OK, I’ve NOT got this…
I actually threw the aeroplane (me, not him). I shouted. I talked waaaaay too much, explaining that he can’t and shouldn’t do this and that and the other. I got angry. I told him to stop being so nasty to his brother. I tried to fix and interfere and offer ways to help him. He ramped up and got more angry. He pleads for me to help him, saying “Mammy you’re meant to help me and show me kindness, I need your help!”. My 4 year old is reminding me of how I’d like to parent, even in the midst of his meltdown.
In my autopilot state, my natural reaction is to teach him that he can’t behave like that, but actually the messages I’m giving him are far from what I want…
- It’s not ok to cry or be upset
- I don’t want to hear you’re upset, I’m going to make it better
- You are “bad” for acting like this
- When you have a problem, deal with it on your own, I’m only here for you when you’re “good”
So it feels like a roller coaster. I know how I’d like to respond but its takes strength and consciousness and practice like any skill – I suppose doing the opposite of what comes naturally takes more effort.
It has got easier (I’ve had a good bit of practice this week!). The duration of his emotional outpouring has been shorter and our relationship has stayed in tact. I’ve offered more cuddles and boundaries have been stronger so he knows what I expect. I’ve breathed and paused before responding.

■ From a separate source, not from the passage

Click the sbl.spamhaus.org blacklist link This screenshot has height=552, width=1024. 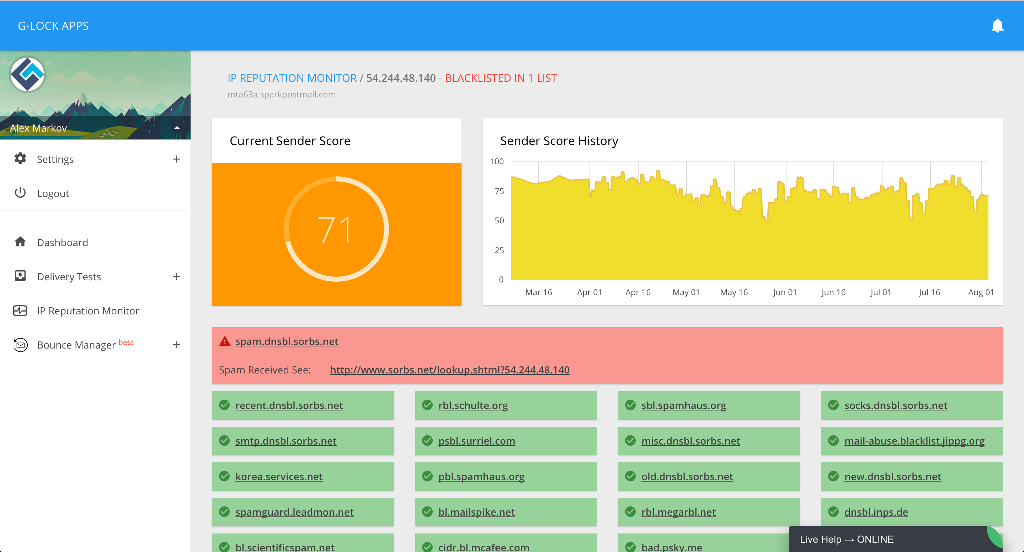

He said ‘I love you Mammy’ after his tears this evening.
So, what worked for me:
– Acknowledging the feeling behind the behaviour – “You felt really upset that F took your aeroplane” – this way we’re giving a vocabulary to use in time (rather than hitting). Also, naming the emotion can help diffuse it because the child feels understood and accepted. I’ve found that when my children feel heard, they can release the feelings, let go and move on more quickly.
As Janet Lansbury wrote in her book “No Bad Kids” ….”when a child feels understood, he senses empathy behind our limits and corrections. He still resists, crys, complains, but he knows we are with him, always in his corner”.
-Setting clear boundaries – to keep him safe and secure in knowing what he can and can’t do “You can hit the cushion, I can’t let you hit me”.
– Staying close – this helps the child feel safe, these are big emotions for little people
– Keeping in mind that “he is having a hard time, not giving me a hard time”. And also this is a completely normal developmental process, he’s not turning into a monster.
– Remembering that disciplining in the tantrum will only fall on deaf ears. The rational, left hand part of the brain is not open for business. The emotional right hand brain is in charge.
As Siegel & Bryson state in their book “The Whole Brain Child”…”if a child is showing a …non-rational, emotional response, meet with your right brain of nurturing and listening to feelings…logic won’t work until we have responded to the child’s emotional needs”. Then, when connected and calm, we can discuss and problem solve what could be done differently next time.
– Saying sorry when I’ve not responded in a way I would have liked.
-Trusting that this process works. Keeping calm and connected can come with some very rewarding results. Like when your little boy apologises of his own accord…”I’m sorry Mammy for being unkind”. When we shout and punish we disconnect from them and so sever any way of the child making amends. They view themselves as bad and “you can’t make children behave better by making them feel worse” (Pam Leo).